--- Zu bearbeitende Aufgabe ---
Überführe die Zeilen von der Zeile mit „800x503 pixels.“ bis einschließlich der letzten Zeile der Einträge in eine Markdown-Tabelle mit der Spalte „Nr“ für die laufende Nummer und der Spalte „Zeile“ für den Wortlaut. Leerzeilen werden ausgelassen.

--- Einträge zur Bearbeitung ---
◇ ◇ ◇ ◇ ◇

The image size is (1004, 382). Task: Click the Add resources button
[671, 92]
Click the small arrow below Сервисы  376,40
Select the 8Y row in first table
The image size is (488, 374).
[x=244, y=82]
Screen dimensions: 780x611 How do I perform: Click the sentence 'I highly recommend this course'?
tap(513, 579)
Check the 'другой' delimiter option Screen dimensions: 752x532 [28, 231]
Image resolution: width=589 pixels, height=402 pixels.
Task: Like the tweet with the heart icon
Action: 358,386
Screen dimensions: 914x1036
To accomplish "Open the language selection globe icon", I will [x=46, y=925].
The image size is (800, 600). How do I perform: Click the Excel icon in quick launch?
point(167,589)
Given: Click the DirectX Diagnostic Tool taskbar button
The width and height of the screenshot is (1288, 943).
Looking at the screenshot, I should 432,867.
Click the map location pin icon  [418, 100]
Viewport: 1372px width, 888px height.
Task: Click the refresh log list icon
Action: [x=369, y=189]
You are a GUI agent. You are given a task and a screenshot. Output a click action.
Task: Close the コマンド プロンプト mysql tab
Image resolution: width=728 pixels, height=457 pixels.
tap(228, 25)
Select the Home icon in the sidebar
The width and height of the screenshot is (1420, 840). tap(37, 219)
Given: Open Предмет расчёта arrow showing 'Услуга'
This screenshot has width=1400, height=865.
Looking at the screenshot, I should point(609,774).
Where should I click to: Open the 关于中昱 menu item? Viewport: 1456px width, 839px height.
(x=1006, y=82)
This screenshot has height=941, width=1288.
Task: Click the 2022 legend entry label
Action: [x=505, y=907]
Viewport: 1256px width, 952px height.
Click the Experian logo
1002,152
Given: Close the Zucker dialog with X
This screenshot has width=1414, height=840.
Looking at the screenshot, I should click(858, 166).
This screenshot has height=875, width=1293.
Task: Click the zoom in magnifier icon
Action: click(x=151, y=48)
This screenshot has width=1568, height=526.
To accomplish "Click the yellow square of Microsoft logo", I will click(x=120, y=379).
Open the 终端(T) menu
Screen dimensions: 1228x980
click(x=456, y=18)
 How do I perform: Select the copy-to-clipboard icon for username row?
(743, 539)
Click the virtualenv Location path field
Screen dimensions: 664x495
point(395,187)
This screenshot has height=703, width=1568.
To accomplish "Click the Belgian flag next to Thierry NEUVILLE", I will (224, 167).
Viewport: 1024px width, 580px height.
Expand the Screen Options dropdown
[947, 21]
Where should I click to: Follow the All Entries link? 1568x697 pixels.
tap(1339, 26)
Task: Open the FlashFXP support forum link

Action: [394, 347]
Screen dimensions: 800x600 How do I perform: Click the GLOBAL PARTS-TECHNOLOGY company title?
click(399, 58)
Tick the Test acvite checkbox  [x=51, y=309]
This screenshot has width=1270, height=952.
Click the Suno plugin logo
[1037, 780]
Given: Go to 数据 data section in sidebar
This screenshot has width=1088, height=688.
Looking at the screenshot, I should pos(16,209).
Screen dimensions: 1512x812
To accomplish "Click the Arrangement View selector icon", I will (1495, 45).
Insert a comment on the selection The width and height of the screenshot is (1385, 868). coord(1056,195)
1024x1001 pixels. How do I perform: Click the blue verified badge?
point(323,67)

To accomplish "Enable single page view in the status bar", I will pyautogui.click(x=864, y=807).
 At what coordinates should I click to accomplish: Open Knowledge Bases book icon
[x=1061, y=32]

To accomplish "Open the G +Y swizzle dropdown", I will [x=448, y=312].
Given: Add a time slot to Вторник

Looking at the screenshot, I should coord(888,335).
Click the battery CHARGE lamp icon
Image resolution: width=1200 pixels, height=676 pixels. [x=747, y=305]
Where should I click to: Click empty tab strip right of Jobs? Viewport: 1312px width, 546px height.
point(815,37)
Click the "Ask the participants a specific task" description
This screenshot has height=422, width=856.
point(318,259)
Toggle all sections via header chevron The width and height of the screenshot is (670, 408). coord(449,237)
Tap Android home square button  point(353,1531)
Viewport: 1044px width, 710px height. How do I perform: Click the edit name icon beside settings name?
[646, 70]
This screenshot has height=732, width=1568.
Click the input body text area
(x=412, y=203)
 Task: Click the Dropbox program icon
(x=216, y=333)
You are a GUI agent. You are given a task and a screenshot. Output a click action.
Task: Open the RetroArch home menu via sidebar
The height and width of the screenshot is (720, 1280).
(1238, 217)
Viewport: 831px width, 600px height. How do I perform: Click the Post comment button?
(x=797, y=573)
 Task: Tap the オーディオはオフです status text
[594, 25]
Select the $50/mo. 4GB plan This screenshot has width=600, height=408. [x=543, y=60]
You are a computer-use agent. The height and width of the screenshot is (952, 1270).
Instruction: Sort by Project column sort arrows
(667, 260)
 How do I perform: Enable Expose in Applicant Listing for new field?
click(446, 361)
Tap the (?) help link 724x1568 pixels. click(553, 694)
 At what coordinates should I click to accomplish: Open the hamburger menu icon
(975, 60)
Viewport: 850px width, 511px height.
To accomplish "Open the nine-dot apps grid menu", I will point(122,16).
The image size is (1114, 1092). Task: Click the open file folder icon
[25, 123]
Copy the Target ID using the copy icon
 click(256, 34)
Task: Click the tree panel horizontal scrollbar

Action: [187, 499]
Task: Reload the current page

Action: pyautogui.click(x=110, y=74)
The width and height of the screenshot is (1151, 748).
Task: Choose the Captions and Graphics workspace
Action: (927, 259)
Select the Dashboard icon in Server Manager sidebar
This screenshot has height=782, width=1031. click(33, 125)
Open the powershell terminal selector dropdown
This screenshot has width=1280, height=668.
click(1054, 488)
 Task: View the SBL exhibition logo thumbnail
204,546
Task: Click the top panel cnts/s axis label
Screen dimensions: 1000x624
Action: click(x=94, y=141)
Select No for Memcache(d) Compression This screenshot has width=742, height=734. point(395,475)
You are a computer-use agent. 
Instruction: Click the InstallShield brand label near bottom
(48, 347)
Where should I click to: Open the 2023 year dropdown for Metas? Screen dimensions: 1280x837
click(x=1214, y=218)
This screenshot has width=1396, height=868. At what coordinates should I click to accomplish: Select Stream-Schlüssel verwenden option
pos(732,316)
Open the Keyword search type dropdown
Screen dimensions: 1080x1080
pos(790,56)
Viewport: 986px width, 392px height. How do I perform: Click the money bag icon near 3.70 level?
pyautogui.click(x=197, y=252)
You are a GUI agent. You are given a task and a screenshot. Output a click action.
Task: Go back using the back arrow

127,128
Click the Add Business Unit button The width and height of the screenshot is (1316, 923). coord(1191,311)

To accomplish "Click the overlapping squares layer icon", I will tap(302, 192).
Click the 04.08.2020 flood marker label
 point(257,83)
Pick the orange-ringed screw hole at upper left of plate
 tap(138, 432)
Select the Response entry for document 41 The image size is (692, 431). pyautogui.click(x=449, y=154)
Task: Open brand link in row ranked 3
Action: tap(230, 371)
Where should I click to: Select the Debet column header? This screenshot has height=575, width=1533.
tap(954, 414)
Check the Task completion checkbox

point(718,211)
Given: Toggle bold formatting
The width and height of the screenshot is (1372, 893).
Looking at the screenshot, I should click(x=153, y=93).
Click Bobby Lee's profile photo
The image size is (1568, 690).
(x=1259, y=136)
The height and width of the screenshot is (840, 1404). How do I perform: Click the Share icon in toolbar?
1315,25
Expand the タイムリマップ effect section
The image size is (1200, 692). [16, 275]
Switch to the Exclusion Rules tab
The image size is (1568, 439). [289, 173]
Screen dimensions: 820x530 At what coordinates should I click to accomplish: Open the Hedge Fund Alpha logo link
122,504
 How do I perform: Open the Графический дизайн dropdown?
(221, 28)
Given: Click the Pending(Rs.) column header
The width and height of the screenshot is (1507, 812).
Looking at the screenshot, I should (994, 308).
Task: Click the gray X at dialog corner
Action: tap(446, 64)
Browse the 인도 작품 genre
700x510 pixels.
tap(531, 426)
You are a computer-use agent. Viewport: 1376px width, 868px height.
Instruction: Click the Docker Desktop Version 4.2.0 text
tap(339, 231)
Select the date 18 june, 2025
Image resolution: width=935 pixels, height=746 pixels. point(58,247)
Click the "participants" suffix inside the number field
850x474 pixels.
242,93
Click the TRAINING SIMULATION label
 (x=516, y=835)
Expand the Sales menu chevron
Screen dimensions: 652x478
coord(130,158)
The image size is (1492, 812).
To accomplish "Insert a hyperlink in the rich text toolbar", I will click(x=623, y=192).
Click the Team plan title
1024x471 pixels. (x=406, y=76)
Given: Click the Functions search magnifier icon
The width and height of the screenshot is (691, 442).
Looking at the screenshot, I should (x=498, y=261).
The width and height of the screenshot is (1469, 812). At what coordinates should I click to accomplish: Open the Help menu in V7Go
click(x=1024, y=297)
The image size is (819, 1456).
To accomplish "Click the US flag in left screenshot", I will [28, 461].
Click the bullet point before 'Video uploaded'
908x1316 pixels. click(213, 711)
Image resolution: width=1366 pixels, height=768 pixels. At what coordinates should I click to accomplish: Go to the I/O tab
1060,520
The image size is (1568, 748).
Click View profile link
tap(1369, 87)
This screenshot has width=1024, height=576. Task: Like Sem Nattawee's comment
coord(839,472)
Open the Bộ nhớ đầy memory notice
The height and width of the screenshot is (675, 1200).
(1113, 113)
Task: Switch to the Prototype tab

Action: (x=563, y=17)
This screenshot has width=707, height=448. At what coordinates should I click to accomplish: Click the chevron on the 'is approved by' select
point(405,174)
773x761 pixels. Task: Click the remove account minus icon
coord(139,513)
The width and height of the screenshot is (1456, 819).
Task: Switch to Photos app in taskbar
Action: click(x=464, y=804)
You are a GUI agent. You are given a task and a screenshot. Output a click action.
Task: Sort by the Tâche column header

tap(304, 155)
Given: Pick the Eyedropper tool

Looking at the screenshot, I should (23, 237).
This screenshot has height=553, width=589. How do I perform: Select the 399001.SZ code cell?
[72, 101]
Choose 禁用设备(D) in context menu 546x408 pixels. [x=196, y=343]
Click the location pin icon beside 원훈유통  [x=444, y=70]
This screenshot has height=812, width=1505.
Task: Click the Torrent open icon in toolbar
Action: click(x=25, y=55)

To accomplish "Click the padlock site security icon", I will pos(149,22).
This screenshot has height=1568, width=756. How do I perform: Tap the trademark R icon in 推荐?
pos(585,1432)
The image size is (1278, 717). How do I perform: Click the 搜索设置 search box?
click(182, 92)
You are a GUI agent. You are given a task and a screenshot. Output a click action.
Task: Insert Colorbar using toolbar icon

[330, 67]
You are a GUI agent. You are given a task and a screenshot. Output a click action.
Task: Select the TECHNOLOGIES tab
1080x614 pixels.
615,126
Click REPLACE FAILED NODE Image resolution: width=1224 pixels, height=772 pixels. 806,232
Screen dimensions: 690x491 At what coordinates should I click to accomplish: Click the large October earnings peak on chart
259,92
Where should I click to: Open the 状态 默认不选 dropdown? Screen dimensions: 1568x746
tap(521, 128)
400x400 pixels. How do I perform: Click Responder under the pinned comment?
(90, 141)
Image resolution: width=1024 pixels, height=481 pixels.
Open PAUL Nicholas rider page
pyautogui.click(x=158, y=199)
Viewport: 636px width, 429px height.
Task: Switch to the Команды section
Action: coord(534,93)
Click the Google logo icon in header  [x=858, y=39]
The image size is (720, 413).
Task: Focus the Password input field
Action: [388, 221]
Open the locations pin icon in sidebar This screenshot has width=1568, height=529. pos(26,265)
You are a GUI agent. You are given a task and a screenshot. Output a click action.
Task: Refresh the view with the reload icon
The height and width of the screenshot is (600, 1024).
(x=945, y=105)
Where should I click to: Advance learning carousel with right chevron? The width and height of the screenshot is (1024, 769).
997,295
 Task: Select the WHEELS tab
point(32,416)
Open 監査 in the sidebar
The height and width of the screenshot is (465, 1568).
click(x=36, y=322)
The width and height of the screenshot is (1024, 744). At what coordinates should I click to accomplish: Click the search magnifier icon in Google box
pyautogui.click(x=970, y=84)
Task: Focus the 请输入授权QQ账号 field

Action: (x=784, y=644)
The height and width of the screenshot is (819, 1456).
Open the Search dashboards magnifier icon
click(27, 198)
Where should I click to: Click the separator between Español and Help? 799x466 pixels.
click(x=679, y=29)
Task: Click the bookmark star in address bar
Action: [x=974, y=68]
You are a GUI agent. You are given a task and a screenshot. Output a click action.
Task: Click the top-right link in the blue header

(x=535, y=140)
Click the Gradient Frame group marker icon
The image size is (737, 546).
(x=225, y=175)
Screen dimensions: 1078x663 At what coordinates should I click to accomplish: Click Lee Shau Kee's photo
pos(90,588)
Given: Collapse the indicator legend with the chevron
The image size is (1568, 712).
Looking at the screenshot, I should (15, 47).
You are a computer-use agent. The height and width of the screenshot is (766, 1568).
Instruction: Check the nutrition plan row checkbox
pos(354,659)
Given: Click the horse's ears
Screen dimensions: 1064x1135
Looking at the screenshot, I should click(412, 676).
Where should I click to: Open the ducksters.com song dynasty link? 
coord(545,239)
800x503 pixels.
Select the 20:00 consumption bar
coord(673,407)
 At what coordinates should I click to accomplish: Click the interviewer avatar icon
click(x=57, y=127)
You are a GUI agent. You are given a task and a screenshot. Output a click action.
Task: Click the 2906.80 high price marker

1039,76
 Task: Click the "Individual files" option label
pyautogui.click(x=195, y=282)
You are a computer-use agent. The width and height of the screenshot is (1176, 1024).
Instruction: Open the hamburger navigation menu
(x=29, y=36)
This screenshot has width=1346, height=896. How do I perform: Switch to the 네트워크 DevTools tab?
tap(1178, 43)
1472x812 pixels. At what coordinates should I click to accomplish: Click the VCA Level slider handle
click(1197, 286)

◇ ◇ ◇ ◇ ◇

--- Lösung der Aufgabe ---
| Nr | Zeile |
|---|---|
| 1 | 800x503 pixels. |
| 2 | Select the 20:00 consumption bar |
| 3 | coord(673,407) |
| 4 |  At what coordinates should I click to accomplish: Click the interviewer avatar icon |
| 5 | click(x=57, y=127) |
| 6 | You are a GUI agent. You are given a task and a screenshot. Output a click action. |
| 7 | Task: Click the 2906.80 high price marker |
| 8 | 1039,76 |
| 9 |  Task: Click the "Individual files" option label |
| 10 | pyautogui.click(x=195, y=282) |
| 11 | You are a computer-use agent. The width and height of the screenshot is (1176, 1024). |
| 12 | Instruction: Open the hamburger navigation menu |
| 13 | (x=29, y=36) |
| 14 | This screenshot has width=1346, height=896. How do I perform: Switch to the 네트워크 DevTools tab? |
| 15 | tap(1178, 43) |
| 16 | 1472x812 pixels. At what coordinates should I click to accomplish: Click the VCA Level slider handle |
| 17 | click(1197, 286) |